According to Reuters, talks between CIC and Alibaba are at an advanced stage. The buyback from Yahoo values the company at $35 billion but bankers argue the valuation could reach around $100 billion over the next 3-4 years.
An investment by CIC would top off existing financing plans. Alibaba intends to raise $4.6 billion through an issue of preferred shares, bank loans and stake sales to existing backers, including Temasek Holdings and DST Global. Negotiations are reportedly already underway with private equity firms to raise a further $500 million.
Under the buyback agreement, Yahoo will receive at least $6.3 billion in cash and up to $800 million in newly issued shares in Alibaba.
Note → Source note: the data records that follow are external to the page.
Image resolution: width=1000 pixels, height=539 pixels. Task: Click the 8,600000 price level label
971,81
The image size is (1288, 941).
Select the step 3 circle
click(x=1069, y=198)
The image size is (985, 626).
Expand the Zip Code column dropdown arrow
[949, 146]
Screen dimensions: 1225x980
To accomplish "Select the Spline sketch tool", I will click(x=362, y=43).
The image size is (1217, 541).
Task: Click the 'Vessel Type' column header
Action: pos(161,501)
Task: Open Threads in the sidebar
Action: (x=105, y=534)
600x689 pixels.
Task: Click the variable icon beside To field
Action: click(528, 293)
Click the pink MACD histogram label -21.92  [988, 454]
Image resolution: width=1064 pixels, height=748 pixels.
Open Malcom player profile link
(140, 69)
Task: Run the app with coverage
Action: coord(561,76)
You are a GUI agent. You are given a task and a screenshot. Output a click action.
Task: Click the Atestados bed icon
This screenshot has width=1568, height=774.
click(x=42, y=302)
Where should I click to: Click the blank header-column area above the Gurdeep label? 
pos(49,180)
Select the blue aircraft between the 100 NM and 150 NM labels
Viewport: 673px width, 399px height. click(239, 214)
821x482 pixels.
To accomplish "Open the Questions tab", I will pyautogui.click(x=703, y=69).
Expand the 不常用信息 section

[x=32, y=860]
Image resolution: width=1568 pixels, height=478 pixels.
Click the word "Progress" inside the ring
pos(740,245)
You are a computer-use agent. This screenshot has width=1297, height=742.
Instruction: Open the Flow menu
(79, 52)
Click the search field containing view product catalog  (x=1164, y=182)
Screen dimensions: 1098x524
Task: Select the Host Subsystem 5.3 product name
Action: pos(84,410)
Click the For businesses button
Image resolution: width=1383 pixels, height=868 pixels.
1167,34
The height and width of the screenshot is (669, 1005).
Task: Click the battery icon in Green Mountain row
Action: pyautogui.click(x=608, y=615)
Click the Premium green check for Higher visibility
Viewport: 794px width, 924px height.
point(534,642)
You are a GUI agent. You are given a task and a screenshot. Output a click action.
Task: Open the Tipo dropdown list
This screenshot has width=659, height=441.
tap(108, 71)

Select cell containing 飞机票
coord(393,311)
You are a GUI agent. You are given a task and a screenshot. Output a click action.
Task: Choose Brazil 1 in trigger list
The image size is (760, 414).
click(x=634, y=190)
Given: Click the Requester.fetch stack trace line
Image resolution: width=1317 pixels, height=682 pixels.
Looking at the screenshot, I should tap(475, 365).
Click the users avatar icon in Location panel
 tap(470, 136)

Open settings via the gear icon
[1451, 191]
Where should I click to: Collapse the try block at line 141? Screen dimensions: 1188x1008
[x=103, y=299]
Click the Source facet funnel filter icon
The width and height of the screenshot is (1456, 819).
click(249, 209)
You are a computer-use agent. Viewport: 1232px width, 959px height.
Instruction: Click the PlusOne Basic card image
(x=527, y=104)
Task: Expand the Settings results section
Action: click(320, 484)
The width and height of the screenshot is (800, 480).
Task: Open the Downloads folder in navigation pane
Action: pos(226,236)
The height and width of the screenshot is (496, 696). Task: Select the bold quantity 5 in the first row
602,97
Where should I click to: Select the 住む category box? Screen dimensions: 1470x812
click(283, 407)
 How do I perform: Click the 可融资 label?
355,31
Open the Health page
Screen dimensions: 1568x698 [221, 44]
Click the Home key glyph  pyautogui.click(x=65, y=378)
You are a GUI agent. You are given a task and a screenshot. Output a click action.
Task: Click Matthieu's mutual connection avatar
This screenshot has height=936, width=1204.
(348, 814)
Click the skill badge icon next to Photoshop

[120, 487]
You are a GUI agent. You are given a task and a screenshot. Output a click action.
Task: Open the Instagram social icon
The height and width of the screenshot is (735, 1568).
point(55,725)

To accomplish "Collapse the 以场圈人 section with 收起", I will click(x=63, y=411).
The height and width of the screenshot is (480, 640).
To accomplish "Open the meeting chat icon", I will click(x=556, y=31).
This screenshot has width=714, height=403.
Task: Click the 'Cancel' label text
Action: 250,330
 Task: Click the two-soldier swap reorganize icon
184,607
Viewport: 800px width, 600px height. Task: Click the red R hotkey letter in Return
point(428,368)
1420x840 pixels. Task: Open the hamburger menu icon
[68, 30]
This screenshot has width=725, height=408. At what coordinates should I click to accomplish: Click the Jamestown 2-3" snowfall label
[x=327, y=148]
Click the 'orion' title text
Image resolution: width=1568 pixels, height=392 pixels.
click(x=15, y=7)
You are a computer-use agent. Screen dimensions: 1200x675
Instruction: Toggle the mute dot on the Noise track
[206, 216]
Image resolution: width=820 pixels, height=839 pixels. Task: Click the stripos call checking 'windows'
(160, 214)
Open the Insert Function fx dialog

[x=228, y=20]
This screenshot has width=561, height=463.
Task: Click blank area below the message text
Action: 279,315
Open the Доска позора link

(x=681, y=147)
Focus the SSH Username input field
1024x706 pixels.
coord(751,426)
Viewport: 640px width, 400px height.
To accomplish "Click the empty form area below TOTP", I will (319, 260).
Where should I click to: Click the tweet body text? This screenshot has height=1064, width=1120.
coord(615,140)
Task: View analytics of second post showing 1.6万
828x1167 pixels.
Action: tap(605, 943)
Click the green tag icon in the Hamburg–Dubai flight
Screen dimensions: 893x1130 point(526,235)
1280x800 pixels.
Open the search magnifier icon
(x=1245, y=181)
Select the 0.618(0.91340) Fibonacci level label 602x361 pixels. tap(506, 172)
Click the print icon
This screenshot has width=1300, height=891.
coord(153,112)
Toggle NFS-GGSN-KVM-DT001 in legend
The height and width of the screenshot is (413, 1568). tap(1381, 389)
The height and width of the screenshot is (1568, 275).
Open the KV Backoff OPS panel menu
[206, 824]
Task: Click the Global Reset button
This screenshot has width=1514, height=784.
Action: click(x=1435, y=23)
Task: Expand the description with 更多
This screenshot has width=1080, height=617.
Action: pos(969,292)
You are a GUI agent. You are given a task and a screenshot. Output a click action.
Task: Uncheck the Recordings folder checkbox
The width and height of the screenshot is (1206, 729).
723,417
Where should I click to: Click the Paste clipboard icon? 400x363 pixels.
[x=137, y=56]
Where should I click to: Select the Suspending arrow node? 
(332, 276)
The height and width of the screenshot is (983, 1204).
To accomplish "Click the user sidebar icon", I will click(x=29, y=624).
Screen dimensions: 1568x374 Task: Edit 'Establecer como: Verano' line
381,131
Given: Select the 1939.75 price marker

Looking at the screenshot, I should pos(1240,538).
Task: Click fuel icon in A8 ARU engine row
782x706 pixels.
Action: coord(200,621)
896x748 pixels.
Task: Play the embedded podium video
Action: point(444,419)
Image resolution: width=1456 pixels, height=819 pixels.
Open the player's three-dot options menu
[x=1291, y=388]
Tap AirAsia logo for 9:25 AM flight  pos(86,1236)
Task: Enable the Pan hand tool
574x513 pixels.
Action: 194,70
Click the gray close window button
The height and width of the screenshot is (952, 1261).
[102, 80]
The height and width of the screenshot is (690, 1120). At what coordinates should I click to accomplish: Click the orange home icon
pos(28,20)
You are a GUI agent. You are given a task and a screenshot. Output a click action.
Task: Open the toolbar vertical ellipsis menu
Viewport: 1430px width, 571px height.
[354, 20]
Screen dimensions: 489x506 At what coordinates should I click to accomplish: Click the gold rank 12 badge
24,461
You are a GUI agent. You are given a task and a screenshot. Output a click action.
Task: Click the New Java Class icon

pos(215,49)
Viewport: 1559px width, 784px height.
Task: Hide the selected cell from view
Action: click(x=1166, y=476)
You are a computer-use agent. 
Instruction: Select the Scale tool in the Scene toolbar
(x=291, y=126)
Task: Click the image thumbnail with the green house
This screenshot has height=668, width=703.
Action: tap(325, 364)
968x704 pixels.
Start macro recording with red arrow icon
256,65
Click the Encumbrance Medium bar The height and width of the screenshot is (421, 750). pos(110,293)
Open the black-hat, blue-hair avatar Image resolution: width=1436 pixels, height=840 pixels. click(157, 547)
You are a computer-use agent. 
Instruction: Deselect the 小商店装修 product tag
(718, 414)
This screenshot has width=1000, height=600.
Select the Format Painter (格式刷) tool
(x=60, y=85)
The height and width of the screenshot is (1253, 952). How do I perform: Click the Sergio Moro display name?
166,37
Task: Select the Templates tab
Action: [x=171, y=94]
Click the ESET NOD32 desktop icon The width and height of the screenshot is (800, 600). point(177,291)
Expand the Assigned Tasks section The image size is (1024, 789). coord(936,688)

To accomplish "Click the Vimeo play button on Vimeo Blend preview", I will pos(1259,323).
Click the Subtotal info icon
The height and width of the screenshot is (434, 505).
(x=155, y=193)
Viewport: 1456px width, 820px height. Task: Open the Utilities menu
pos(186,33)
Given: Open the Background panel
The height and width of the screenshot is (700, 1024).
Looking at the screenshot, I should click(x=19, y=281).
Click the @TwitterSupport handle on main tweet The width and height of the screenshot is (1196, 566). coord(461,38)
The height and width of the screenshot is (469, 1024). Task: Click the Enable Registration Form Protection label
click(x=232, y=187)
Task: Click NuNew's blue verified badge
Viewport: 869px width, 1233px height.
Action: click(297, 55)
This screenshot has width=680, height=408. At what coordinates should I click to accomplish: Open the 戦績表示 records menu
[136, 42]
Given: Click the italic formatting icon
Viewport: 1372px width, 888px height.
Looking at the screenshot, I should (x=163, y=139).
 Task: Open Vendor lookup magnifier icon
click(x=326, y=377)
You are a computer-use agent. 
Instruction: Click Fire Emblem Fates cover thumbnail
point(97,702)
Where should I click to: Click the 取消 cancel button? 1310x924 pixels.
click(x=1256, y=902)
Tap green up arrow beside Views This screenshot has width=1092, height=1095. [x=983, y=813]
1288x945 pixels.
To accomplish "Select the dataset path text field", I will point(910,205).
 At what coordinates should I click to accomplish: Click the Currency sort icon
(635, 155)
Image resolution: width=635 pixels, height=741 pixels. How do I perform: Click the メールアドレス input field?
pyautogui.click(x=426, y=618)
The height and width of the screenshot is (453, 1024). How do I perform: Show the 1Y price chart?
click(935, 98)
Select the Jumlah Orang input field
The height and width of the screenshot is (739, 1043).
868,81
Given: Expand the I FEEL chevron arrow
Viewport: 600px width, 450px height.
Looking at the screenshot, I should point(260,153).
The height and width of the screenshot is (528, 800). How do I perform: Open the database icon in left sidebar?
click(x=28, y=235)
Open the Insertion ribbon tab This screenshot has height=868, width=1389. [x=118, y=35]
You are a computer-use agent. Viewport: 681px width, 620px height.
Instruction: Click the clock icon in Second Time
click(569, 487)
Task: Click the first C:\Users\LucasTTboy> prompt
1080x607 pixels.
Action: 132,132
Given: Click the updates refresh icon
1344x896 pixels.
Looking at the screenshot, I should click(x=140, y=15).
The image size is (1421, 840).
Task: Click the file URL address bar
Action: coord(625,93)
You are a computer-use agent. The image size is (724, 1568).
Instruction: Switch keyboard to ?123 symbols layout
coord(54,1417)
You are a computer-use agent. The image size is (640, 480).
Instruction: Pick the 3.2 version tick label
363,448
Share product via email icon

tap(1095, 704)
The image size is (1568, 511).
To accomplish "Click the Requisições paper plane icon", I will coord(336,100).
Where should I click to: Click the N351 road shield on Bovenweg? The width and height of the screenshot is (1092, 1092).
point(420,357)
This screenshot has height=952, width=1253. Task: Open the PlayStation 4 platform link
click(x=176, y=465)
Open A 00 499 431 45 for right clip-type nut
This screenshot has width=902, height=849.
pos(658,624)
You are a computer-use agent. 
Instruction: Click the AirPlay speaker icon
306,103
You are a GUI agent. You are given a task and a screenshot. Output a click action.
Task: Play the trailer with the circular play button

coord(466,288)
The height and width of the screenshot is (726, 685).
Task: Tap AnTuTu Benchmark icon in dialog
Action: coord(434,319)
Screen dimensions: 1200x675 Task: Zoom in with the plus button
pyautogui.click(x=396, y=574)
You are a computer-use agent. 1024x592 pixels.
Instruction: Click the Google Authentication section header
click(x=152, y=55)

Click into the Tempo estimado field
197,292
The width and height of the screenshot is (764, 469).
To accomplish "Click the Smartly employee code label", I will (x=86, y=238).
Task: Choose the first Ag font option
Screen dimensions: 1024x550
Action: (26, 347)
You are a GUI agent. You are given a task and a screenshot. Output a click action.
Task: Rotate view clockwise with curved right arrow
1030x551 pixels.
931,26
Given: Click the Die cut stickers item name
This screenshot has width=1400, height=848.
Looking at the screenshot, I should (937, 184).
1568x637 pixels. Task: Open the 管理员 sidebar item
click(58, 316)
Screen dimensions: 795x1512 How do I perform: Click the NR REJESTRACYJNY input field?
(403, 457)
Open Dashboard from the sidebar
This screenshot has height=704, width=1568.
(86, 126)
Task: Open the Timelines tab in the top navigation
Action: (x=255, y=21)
The Chinese firm will also be required to either buy back a quarter of Yahoo's remaining stake at the price of a future IPO or let the US firm sell the shares in the IPO. Furthermore, it has agreed to make an upfront royalty payment to Yahoo of $500 million and continue paying royalties for up to four years.
Yahoo and fellow Alibaba investor Softbank Corp. will have their voting rights capped at below 50%, enabling Jack Ma, the company's founder, to exercise control.
Relations between the two companies have been strained for some time and Alibaba made no secret of its desire to repurchase Yahoo's stake.
Negotiations have been drawn out by concerns over the US tax treatment of the divestment.
In September 2011, Silver Lake, DST Global, Temasek Holdings and Yunfeng Capital were part of an investor group that purchased $1.6 billion in shares from Alibaba as a tender offer to employee shareholders and option holders.